The education system is not effectively moving young people 'from learning to earning', the Higher Education Minister warned.
Higher Education and Training Minister Buti Manamela has sounded the alarm over South Africa's deepening youth crisis, revealing that 3.4 million young people are neither in employment nor in education or training.
Delivering the keynote address at the Inside Education Summit at GIBS in Gauteng on Monday, Manamela described the figures as a “lived reality” that reflects a failing system.
“3.4 million young South Africans are not in employment, education or training. This is not a statistic from a report. This is a lived reality,” he said.
He said the country is “waiting for opportunity, waiting for inclusion, waiting for a system that works”.
'Road crisis'
Manamela stressed that South Africa's challenges extend far beyond unemployment.
He said, “Our crisis is not just unemployment. It is a crisis of roads.”
He warned that the education system is not effectively moving young people “from learning to earning… from capability to productivity… from aspiration to dignity”.
Describing the education system as a “pipeline”, the minister said it is currently “leaking” at critical points, from early childhood development to transition to the labor market.
childhood gap persists
Highlighting early childhood development (ECD) as a key pressure point, Manamela said investments were increasing, but results remained uneven.

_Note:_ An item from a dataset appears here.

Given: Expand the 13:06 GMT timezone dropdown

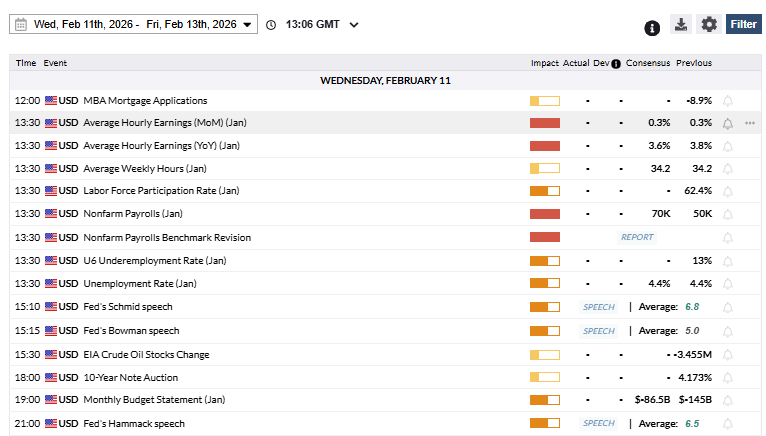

“The first five years of life set the tone for the next fifty years,” he said.
Despite allocating R18.4 billion to ECD and expanding access to more than 300,000 children, only 42% of children are on track by the age of five.
He warned, “Inequality doesn't arise later in life. It arises early.”
Emphasis on entrepreneurship and employment creation
Manmela said the education system should shift from producing job seekers to job creators, noting that there were “not enough jobs to absorb” the youth.
“All 50 public TVET colleges now offer entrepreneurship programmes,” he said, adding that more than 47,000 students will participate in 2024.
However, he cautioned: “Entrepreneurship will not flourish in an economy that is structurally closed.”
On vocational training, Manmela said there is a shortage of skilled artisans in the country, with only 20,000 produced annually against a demand of 30,000.
“There is no shortage of young people in South Africa. What we lack are pathways into skilled work,” he said.
The government aims to increase training of artisans, aiming for 37,000 registrations this year and expanding work-based learning opportunities.
call for a unified system
Manmela said fragmentation in the education and training system remains a major obstacle.
“Our challenge is not a lack of programs but fragmentation… This is a systems problem and requires a systems response,” he said.
He urged strong coordination between government, industry and civil society to ensure that every youth gets “a path to learning, a path to skills, a path to work, a path to dignity”.